──────── Records to use ────────

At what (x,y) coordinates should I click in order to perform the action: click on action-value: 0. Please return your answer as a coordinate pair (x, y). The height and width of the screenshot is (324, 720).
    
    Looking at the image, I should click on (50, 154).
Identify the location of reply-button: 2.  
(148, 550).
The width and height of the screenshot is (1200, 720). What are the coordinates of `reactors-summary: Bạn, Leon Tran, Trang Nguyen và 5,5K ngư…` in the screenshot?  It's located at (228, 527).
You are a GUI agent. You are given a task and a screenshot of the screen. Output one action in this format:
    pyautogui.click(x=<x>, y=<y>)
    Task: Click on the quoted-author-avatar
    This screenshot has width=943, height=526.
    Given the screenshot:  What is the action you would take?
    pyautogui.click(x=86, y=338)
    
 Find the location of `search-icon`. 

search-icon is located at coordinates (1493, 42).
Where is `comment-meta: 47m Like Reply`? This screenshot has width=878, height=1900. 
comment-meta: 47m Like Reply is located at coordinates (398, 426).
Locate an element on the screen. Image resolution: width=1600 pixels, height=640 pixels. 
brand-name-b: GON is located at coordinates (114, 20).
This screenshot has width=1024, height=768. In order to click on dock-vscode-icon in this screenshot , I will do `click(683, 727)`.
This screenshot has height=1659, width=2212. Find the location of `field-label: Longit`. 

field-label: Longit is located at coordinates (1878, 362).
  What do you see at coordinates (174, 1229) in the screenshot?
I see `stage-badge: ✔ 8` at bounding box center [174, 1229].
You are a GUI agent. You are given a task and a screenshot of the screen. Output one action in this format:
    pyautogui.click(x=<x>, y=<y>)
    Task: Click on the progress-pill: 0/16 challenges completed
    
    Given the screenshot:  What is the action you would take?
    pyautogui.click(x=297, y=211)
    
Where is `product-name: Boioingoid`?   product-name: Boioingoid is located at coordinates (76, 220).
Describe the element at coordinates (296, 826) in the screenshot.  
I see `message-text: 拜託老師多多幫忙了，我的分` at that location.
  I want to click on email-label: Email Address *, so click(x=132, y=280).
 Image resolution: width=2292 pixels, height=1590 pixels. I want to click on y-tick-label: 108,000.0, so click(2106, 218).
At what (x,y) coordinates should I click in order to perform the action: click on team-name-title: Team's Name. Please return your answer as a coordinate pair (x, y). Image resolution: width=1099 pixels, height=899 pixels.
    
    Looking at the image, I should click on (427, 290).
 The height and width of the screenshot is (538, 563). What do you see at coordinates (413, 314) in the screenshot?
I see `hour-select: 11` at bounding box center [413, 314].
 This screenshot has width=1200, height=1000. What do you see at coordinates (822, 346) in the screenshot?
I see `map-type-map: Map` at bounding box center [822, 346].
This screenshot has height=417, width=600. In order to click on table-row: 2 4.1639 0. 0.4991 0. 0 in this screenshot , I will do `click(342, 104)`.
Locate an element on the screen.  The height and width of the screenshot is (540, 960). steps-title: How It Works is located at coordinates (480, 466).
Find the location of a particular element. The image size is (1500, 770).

────────

▸ **Directions**:
Write out all of the lines above as a numbered list, leaving out any blank lines.

▸ **Solved exercise**:
1. At what (x,y) coordinates should I click in order to perform the action: click on action-value: 0. Please return your answer as a coordinate pair (x, y). The height and width of the screenshot is (324, 720).
2.     Looking at the image, I should click on (50, 154).
3. Identify the location of reply-button: 2.  
4. (148, 550).
5. The width and height of the screenshot is (1200, 720). What are the coordinates of `reactors-summary: Bạn, Leon Tran, Trang Nguyen và 5,5K ngư…` in the screenshot?  It's located at (228, 527).
6. You are a GUI agent. You are given a task and a screenshot of the screen. Output one action in this format:
7.     pyautogui.click(x=<x>, y=<y>)
8.     Task: Click on the quoted-author-avatar
9.     This screenshot has width=943, height=526.
10.     Given the screenshot:  What is the action you would take?
11.     pyautogui.click(x=86, y=338)
12.  Find the location of `search-icon`. 
13. search-icon is located at coordinates (1493, 42).
14. Where is `comment-meta: 47m Like Reply`? This screenshot has width=878, height=1900. 
15. comment-meta: 47m Like Reply is located at coordinates (398, 426).
16. Locate an element on the screen. Image resolution: width=1600 pixels, height=640 pixels. 
17. brand-name-b: GON is located at coordinates (114, 20).
18. This screenshot has width=1024, height=768. In order to click on dock-vscode-icon in this screenshot , I will do `click(683, 727)`.
19. This screenshot has height=1659, width=2212. Find the location of `field-label: Longit`. 
20. field-label: Longit is located at coordinates (1878, 362).
21.   What do you see at coordinates (174, 1229) in the screenshot?
22. I see `stage-badge: ✔ 8` at bounding box center [174, 1229].
23. You are a GUI agent. You are given a task and a screenshot of the screen. Output one action in this format:
24.     pyautogui.click(x=<x>, y=<y>)
25.     Task: Click on the progress-pill: 0/16 challenges completed
26.     Given the screenshot:  What is the action you would take?
27.     pyautogui.click(x=297, y=211)
28. Where is `product-name: Boioingoid`?   product-name: Boioingoid is located at coordinates (76, 220).
29. Describe the element at coordinates (296, 826) in the screenshot.  
30. I see `message-text: 拜託老師多多幫忙了，我的分` at that location.
31.   I want to click on email-label: Email Address *, so click(x=132, y=280).
32.  Image resolution: width=2292 pixels, height=1590 pixels. I want to click on y-tick-label: 108,000.0, so click(2106, 218).
33. At what (x,y) coordinates should I click in order to perform the action: click on team-name-title: Team's Name. Please return your answer as a coordinate pair (x, y). Image resolution: width=1099 pixels, height=899 pixels.
34.     Looking at the image, I should click on (427, 290).
35.  The height and width of the screenshot is (538, 563). What do you see at coordinates (413, 314) in the screenshot?
36. I see `hour-select: 11` at bounding box center [413, 314].
37.  This screenshot has width=1200, height=1000. What do you see at coordinates (822, 346) in the screenshot?
38. I see `map-type-map: Map` at bounding box center [822, 346].
39. This screenshot has height=417, width=600. In order to click on table-row: 2 4.1639 0. 0.4991 0. 0 in this screenshot , I will do `click(342, 104)`.
40. Locate an element on the screen.  The height and width of the screenshot is (540, 960). steps-title: How It Works is located at coordinates (480, 466).
41. Find the location of a particular element. The image size is (1500, 770).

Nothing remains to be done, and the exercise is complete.